Let me just pause here to say that I am fully aware that there are some really terrible teachers out there who actually are the harpies your children think they are and ought to be removed from the classroom immediately, preferably with one of those canes they used to use in vaudeville acts to get performers off the stage. And if it turns out that your child hates his teacher because she’s one of these, well then by all means do charge into the principal’s office and demand her immediate resignation. But, that’s a topic for another day. So, moving on.
Next page: Talk to the teacher
Talk to the teacher
Once you’ve discovered what it is that’s actually bothering your child, it’s time to meet with the teacher. This is something that should be done as calmly as possible. You may still be angry. Or you might be sad or hurt or confused. But your goal here is to solve the problem, not to yell at this woman for half an hour so that you can feel better for a minute or two. Instead, approach the conversation as a fact-finding mission. Explain that your child has been unhappy and has mentioned some things that are bothering him. State, as clearly as possible, what your child has told you and what you think is behind his feelings. Express your desire to hear what the teacher thinks of these concerns and whether she thinks there’s something that can be done.
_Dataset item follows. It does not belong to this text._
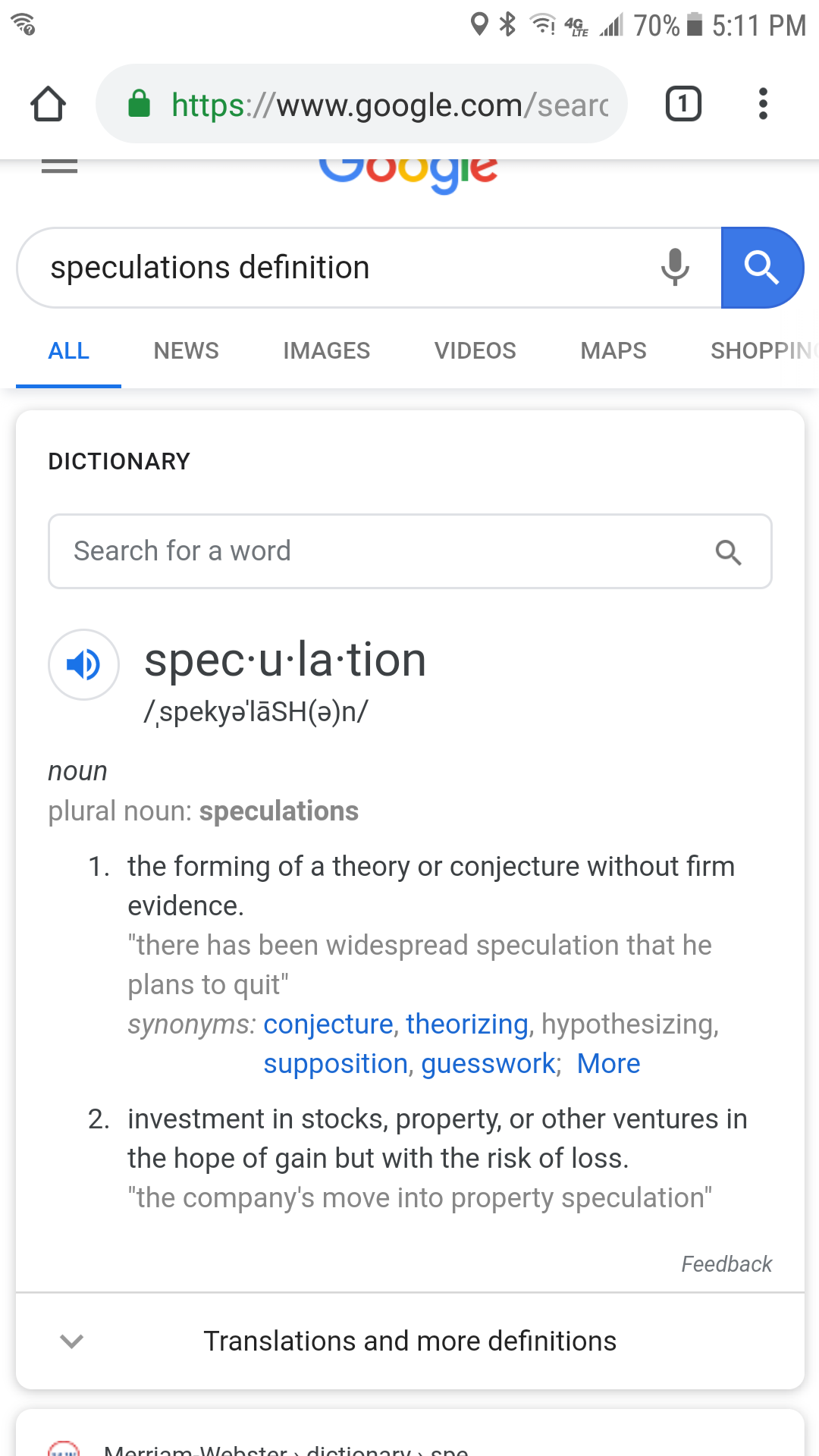Open the VIDEOS results tab
Screen dimensions: 819x1456
point(475,350)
And then comes the hard part: listen to the teacher. Listen to this person who is making your child miserable. Listen to her even if you’re mad at her. And really, really hear her. Because she may actually have some pieces of this puzzle that you didn’t know about. Ask questions. Take notes. Do whatever you have to do to really understand what she’s saying. And then, when all the information is out there, work together to find a solution. Make a plan together that has measurable goals and put another meeting on the calendar to check in about how things are going. Then thank the teacher and go home.
Talk to your child again
Finally (before you collapse into bed with a box of chocolates and the remote control because, let’s face it, this parenting thing is hard), talk to your child. Tell him you met with the teacher and what the teacher said. Tell him what the plan is and the timeframe for deciding whether the plan is working. Be aware that he may not like that you spoke to the teacher and he may not like that some of the onus for solving the problem is now on him. Hear him out, but stand firm. You’ve made a plan, stick to it. If you give it the amount of time you specified and it hasn’t helped, then you’ll make a new plan. But for now you’re moving forward. Toward the bed. And the remote control. Good night.